O Dia do
Compositor introduzido no calendário nacional é apenas portador de uma
realidade cada vez mais aguda, a de que o Brasil, ao mesmo tempo em que nutre o
sonho de inventar uma economia criativa, não dá a menor bola aos seus grandes
criadores.
O Brasil tem
uma trajetória de criação musical invejável no mundo. Em todos os campos e
estilos extraídos de nossa identidade essa composição é consagrada porque
sempre soube acentuar o sentimento coletivo, a sensibilidade dos compositores e
a própria humanização da arte. Por isso tanta empatia do povo brasileiro com
sua música.
Na verdade a
composição musical é a matéria-prima mais rica deste país no que se convenciona
chamar de criação brasileira. A divulgação dessa criação sempre foi difícil e
até periférica, mas de uma forma ou de outra é consagrada pelo povo brasileiro.
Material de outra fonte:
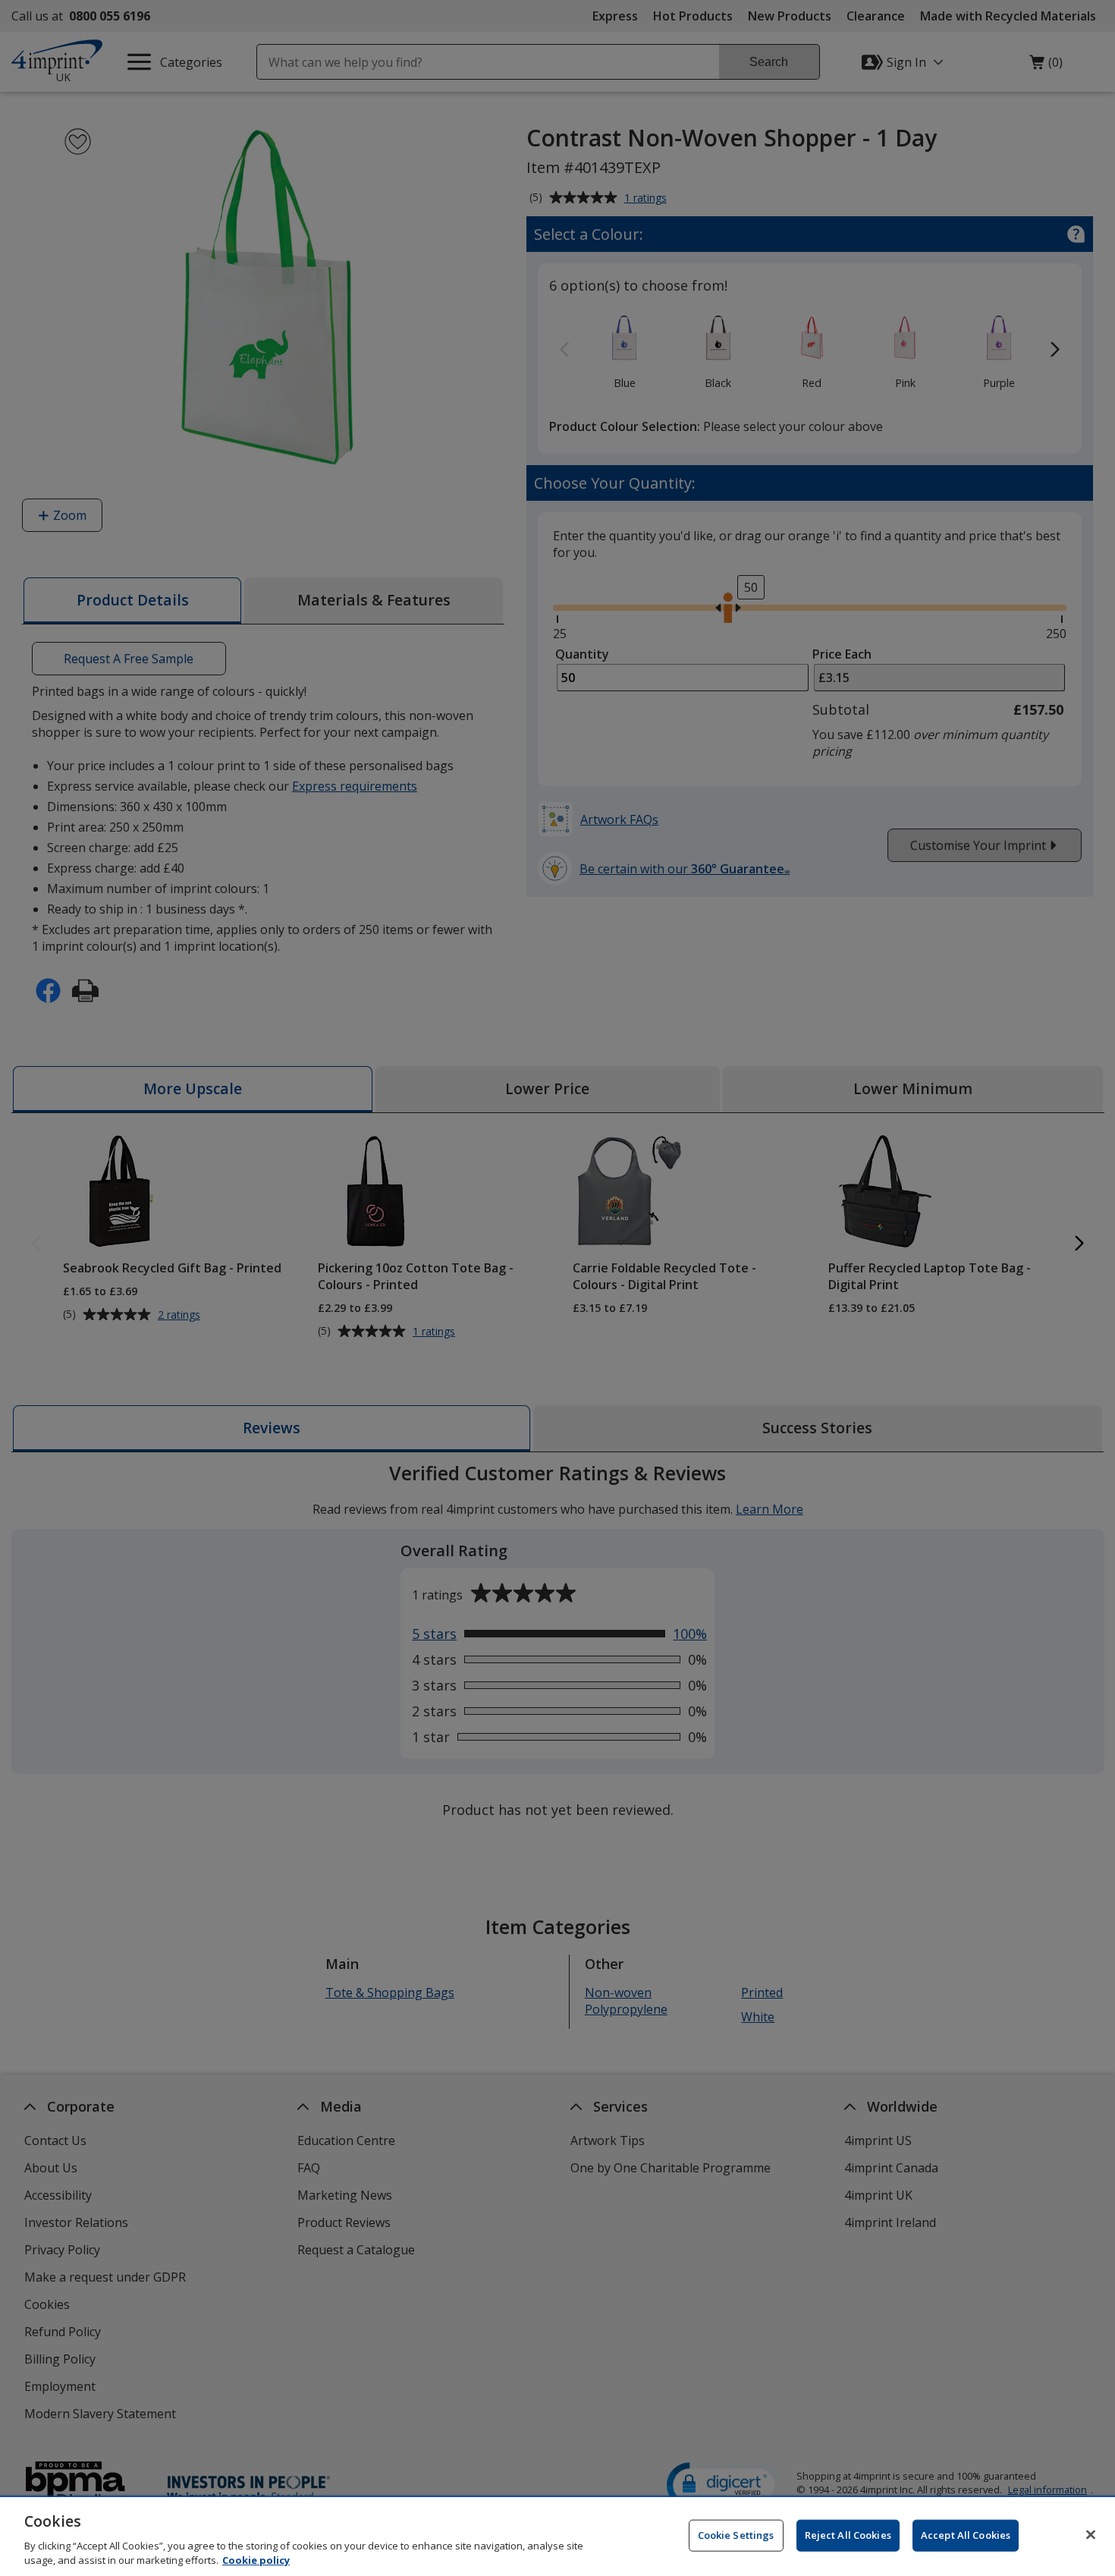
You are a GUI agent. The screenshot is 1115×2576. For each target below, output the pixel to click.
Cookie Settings (736, 2535)
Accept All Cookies (965, 2535)
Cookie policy (256, 2560)
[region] (557, 2536)
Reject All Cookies (848, 2535)
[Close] (1090, 2535)
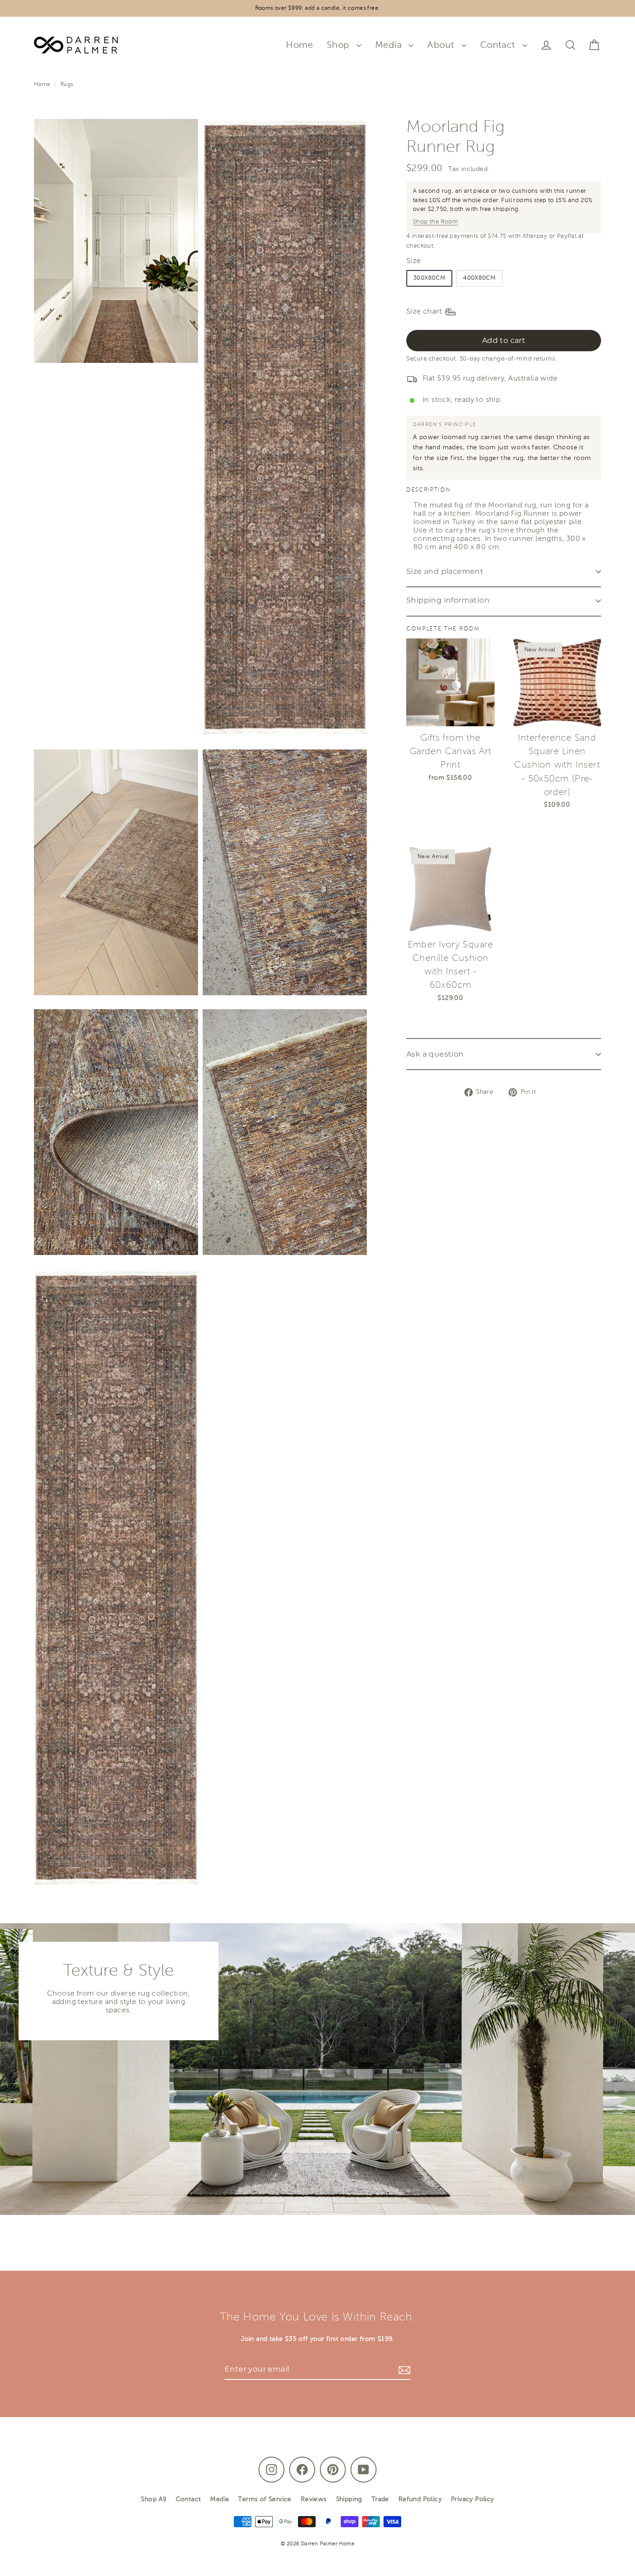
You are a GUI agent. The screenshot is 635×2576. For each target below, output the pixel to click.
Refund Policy (420, 2499)
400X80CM (479, 279)
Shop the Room (435, 222)
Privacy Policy (472, 2499)
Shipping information (447, 600)
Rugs (66, 84)
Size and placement (444, 571)
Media (389, 45)
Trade (380, 2499)
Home (299, 45)
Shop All (153, 2499)
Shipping (349, 2499)
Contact (499, 45)
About (441, 45)
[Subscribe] (403, 2369)
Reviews (314, 2499)
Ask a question (435, 1054)
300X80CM (429, 279)
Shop (339, 45)
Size (413, 261)
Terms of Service (264, 2499)
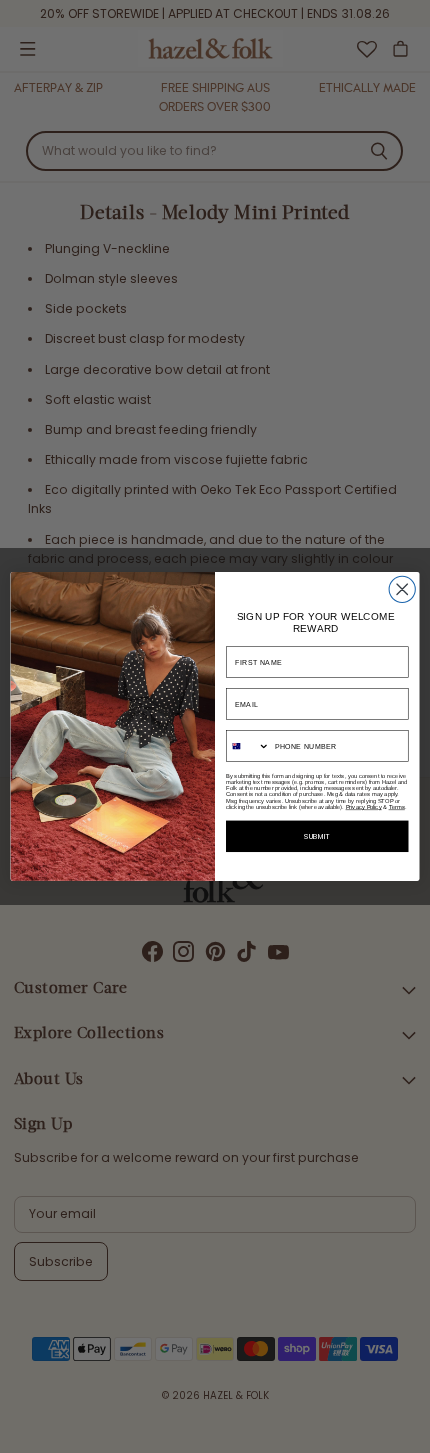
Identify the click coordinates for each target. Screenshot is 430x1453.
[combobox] (248, 746)
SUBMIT (317, 836)
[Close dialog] (402, 589)
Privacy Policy (364, 807)
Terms (397, 807)
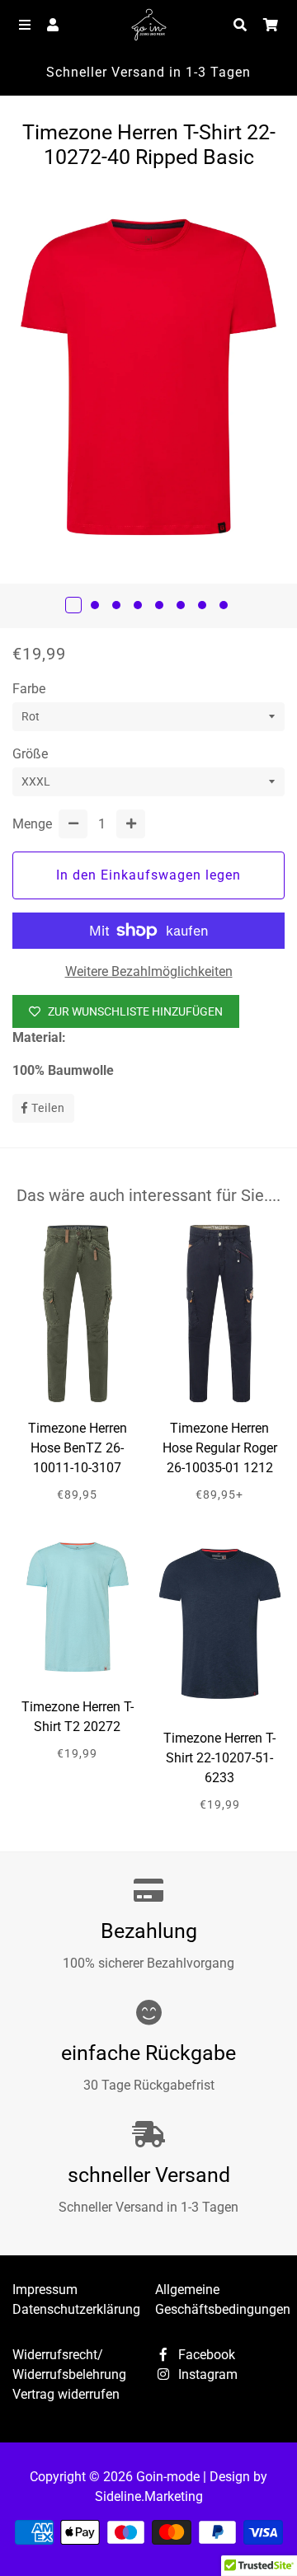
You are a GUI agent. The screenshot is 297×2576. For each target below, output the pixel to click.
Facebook (205, 2355)
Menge (32, 824)
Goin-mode (168, 2477)
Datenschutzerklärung (76, 2309)
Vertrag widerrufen (66, 2394)
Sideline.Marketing (149, 2496)
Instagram (206, 2374)
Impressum (45, 2289)
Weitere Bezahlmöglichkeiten (149, 971)
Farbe (28, 689)
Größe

Porém, o modelo que vem sendo construído no Brasil praticamente mudou os
valores da produção dos indivíduos, suas ideias, suas realidades e autonomia para
seguir um padrão estatutário imposto pela doutrina neoliberal.
Hoje as
instituições culturais excessivamente burocratizadas exercem uma regulação em
diferentes escalas, o que, de um lado, unifica as técnicas, ao passo que
subordina o pensamento a santificar os vetores fundamentais do mercado de modo
que uma gestão com ideologia corporativa impõe soluções únicas reduzindo a
importância da criação e se distanciando ainda mais da responsabilidade de se
fomentar o enriquecimento de nosso acervo através dos nossos compositores.
Tudo agora
parece ter tomado feição negocista, sobretudo com o pensamento neocolonial. É
que, em busca do “mercado novo” o Brasil volta a cruzar seus limites
fronteiriços para buscar a bíblia sagrada dos velhos quixotes.
Então percebe-se
uma aptidão para fazer de tudo um sistema e, assim, criar uma suprema
justificativa para aumentar o palavreado técnico de grande dispêndio que prega
a ideologia hegemônica. Tudo isso vem verticalizando nossos horizontes, o que
acaba por reconstruir um arcabouço político aonde as instituições,
principalmente as que mantêm combinações com o sistema financeiro, usam a
cultura a serviço da imagem.
A partir do
momento em que essa regra é estabelecida, a criação perdeu o sentido. E se o
Estado segue cada vez mais com sua forma de gestão, o mesmo espírito
empobrecido para interpretar a cultura da sociedade brasileira, o compositor
não tem espaço nesse mundo contemporâneo. Por isso uma realidade tão díspare
entre o discurso da valorização da criatividade e a realidade vivida pela
maioria dos criadores.
Mas o que se
espera de um debate cultural alienígena que só produz pensamento artificial? Em
vinte anos de neoliberalismo cultural evitamos observar a criação, a composição
ou simplesmente a música nacional brasileira.
Nunca a
composição foi tão vista como um fenômeno isolado justamente porque herdamos um
pensamento portador e transmissor de uma cultura de mercado que no máximo
enxerga a música como produto e que no máximo pode ou não atender a uma
característica específica para enriquecer a imagem institucional de uma
corporação.
Em vez de
linha melódica, o debate cultural hoje fala em sistema de financiamento. Ao
invés de discutir nossas células rítmicas, falamos em empreendedorismo, negócio
e economia da cultura. Tudo pintado como nos mesmos tons dos brasões reluzentes
de um neocolonialismo monárquico aonde as peças, a serviço das instituições
financeiras internacionais, orientam as “grandes reformas” para servir melhor
ao dinheiro, e pior ao país.
Não falamos
mais do compositor porque perdemos a vocação para discutir a nossa própria
arte. Essa composição que sempre gerou uma unidade nacional, mesmo com as
nossas fraturas sociais e territoriais, vive uma nova etapa em que a natureza
de nossa criação fica cada vez mais incompreendida nas “escolas estéticas”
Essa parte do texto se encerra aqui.